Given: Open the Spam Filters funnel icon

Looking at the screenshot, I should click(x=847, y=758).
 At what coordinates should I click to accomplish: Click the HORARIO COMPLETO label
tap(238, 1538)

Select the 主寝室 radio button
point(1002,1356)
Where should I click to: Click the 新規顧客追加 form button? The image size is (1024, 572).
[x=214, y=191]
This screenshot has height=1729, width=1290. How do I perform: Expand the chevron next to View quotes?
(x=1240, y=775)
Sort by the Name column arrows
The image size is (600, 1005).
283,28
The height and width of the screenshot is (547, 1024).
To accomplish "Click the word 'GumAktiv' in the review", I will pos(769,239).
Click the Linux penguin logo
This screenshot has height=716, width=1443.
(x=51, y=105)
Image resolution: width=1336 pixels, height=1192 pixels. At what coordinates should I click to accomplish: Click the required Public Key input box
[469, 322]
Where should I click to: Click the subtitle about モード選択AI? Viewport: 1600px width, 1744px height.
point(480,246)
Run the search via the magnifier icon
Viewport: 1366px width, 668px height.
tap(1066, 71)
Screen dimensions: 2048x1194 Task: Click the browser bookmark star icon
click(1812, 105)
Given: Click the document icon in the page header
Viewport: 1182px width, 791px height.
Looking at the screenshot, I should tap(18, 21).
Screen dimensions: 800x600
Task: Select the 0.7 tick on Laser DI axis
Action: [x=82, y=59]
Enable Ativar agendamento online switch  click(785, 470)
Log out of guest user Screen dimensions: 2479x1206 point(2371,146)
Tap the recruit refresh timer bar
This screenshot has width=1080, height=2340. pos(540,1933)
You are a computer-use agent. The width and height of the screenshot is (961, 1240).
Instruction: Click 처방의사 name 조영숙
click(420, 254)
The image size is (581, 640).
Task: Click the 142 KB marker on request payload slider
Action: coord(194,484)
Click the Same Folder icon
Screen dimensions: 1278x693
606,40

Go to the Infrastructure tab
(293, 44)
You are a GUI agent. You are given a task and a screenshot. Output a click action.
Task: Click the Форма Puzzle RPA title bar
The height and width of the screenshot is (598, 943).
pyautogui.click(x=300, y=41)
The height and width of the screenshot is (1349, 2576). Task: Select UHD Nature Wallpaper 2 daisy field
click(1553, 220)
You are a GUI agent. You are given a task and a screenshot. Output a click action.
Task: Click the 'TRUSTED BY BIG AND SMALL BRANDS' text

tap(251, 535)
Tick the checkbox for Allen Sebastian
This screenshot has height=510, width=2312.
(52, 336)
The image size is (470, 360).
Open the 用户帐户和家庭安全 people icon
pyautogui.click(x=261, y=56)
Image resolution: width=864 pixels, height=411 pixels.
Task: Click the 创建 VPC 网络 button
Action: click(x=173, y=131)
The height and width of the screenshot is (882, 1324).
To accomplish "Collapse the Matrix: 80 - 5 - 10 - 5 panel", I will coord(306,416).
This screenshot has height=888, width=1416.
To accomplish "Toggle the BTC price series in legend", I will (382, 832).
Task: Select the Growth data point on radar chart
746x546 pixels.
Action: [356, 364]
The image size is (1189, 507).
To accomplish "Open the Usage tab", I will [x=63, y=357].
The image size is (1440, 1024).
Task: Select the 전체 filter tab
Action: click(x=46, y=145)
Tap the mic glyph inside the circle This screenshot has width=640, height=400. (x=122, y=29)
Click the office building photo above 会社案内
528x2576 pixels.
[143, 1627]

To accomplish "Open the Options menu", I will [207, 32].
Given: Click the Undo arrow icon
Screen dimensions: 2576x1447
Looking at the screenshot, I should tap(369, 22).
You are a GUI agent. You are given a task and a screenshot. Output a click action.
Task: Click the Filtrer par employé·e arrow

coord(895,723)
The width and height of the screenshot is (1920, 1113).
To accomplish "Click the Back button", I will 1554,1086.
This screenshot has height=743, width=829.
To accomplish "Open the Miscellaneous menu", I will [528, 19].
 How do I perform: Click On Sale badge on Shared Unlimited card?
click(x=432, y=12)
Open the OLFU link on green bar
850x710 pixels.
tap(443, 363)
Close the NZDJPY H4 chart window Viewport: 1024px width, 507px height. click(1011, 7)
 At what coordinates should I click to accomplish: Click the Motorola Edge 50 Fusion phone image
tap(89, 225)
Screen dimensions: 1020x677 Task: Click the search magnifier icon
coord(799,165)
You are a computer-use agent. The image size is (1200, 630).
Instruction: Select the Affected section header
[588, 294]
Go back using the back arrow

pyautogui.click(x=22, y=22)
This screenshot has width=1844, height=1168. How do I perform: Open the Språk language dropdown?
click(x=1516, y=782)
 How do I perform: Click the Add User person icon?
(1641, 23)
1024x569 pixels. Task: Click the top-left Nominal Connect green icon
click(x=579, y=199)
•••••
**Challenge:** Substitute "Which point should I click to accomplish" for "At what coordinates should I click to accomplish" in every one of the items above and write them all out again, leaving everything else as it is.

**Solution to this task:**
Given: Open the Spam Filters funnel icon

Looking at the screenshot, I should click(x=847, y=758).
 Which point should I click to accomplish: Click the HORARIO COMPLETO label
tap(238, 1538)

Select the 主寝室 radio button
point(1002,1356)
Where should I click to: Click the 新規顧客追加 form button? The image size is (1024, 572).
[x=214, y=191]
This screenshot has height=1729, width=1290. How do I perform: Expand the chevron next to View quotes?
(x=1240, y=775)
Sort by the Name column arrows
The image size is (600, 1005).
283,28
The height and width of the screenshot is (547, 1024).
To accomplish "Click the word 'GumAktiv' in the review", I will pos(769,239).
Click the Linux penguin logo
This screenshot has height=716, width=1443.
(x=51, y=105)
Image resolution: width=1336 pixels, height=1192 pixels. Which point should I click to accomplish: Click the required Public Key input box
[469, 322]
Where should I click to: Click the subtitle about モード選択AI? Viewport: 1600px width, 1744px height.
point(480,246)
Run the search via the magnifier icon
Viewport: 1366px width, 668px height.
tap(1066, 71)
Screen dimensions: 2048x1194 Task: Click the browser bookmark star icon
click(1812, 105)
Given: Click the document icon in the page header
Viewport: 1182px width, 791px height.
Looking at the screenshot, I should tap(18, 21).
Screen dimensions: 800x600
Task: Select the 0.7 tick on Laser DI axis
Action: [x=82, y=59]
Enable Ativar agendamento online switch  click(785, 470)
Log out of guest user Screen dimensions: 2479x1206 point(2371,146)
Tap the recruit refresh timer bar
This screenshot has width=1080, height=2340. pos(540,1933)
You are a computer-use agent. The width and height of the screenshot is (961, 1240).
Instruction: Click 처방의사 name 조영숙
click(420, 254)
The image size is (581, 640).
Task: Click the 142 KB marker on request payload slider
Action: coord(194,484)
Click the Same Folder icon
Screen dimensions: 1278x693
606,40

Go to the Infrastructure tab
(293, 44)
You are a GUI agent. You are given a task and a screenshot. Output a click action.
Task: Click the Форма Puzzle RPA title bar
The height and width of the screenshot is (598, 943).
pyautogui.click(x=300, y=41)
The height and width of the screenshot is (1349, 2576). Task: Select UHD Nature Wallpaper 2 daisy field
click(1553, 220)
You are a GUI agent. You are given a task and a screenshot. Output a click action.
Task: Click the 'TRUSTED BY BIG AND SMALL BRANDS' text

tap(251, 535)
Tick the checkbox for Allen Sebastian
This screenshot has height=510, width=2312.
(52, 336)
The image size is (470, 360).
Open the 用户帐户和家庭安全 people icon
pyautogui.click(x=261, y=56)
Image resolution: width=864 pixels, height=411 pixels.
Task: Click the 创建 VPC 网络 button
Action: click(x=173, y=131)
The height and width of the screenshot is (882, 1324).
To accomplish "Collapse the Matrix: 80 - 5 - 10 - 5 panel", I will coord(306,416).
This screenshot has height=888, width=1416.
To accomplish "Toggle the BTC price series in legend", I will (382, 832).
Task: Select the Growth data point on radar chart
746x546 pixels.
Action: [356, 364]
The image size is (1189, 507).
To accomplish "Open the Usage tab", I will [x=63, y=357].
The image size is (1440, 1024).
Task: Select the 전체 filter tab
Action: click(x=46, y=145)
Tap the mic glyph inside the circle This screenshot has width=640, height=400. (x=122, y=29)
Click the office building photo above 会社案内
528x2576 pixels.
[143, 1627]

To accomplish "Open the Options menu", I will [207, 32].
Given: Click the Undo arrow icon
Screen dimensions: 2576x1447
Looking at the screenshot, I should tap(369, 22).
You are a GUI agent. You are given a task and a screenshot. Output a click action.
Task: Click the Filtrer par employé·e arrow

coord(895,723)
The width and height of the screenshot is (1920, 1113).
To accomplish "Click the Back button", I will 1554,1086.
This screenshot has height=743, width=829.
To accomplish "Open the Miscellaneous menu", I will [528, 19].
 How do I perform: Click On Sale badge on Shared Unlimited card?
click(x=432, y=12)
Open the OLFU link on green bar
850x710 pixels.
tap(443, 363)
Close the NZDJPY H4 chart window Viewport: 1024px width, 507px height. click(1011, 7)
 Which point should I click to accomplish: Click the Motorola Edge 50 Fusion phone image
tap(89, 225)
Screen dimensions: 1020x677 Task: Click the search magnifier icon
coord(799,165)
You are a computer-use agent. The image size is (1200, 630).
Instruction: Select the Affected section header
[588, 294]
Go back using the back arrow

pyautogui.click(x=22, y=22)
This screenshot has width=1844, height=1168. How do I perform: Open the Språk language dropdown?
click(x=1516, y=782)
 How do I perform: Click the Add User person icon?
(1641, 23)
1024x569 pixels. Task: Click the top-left Nominal Connect green icon
click(x=579, y=199)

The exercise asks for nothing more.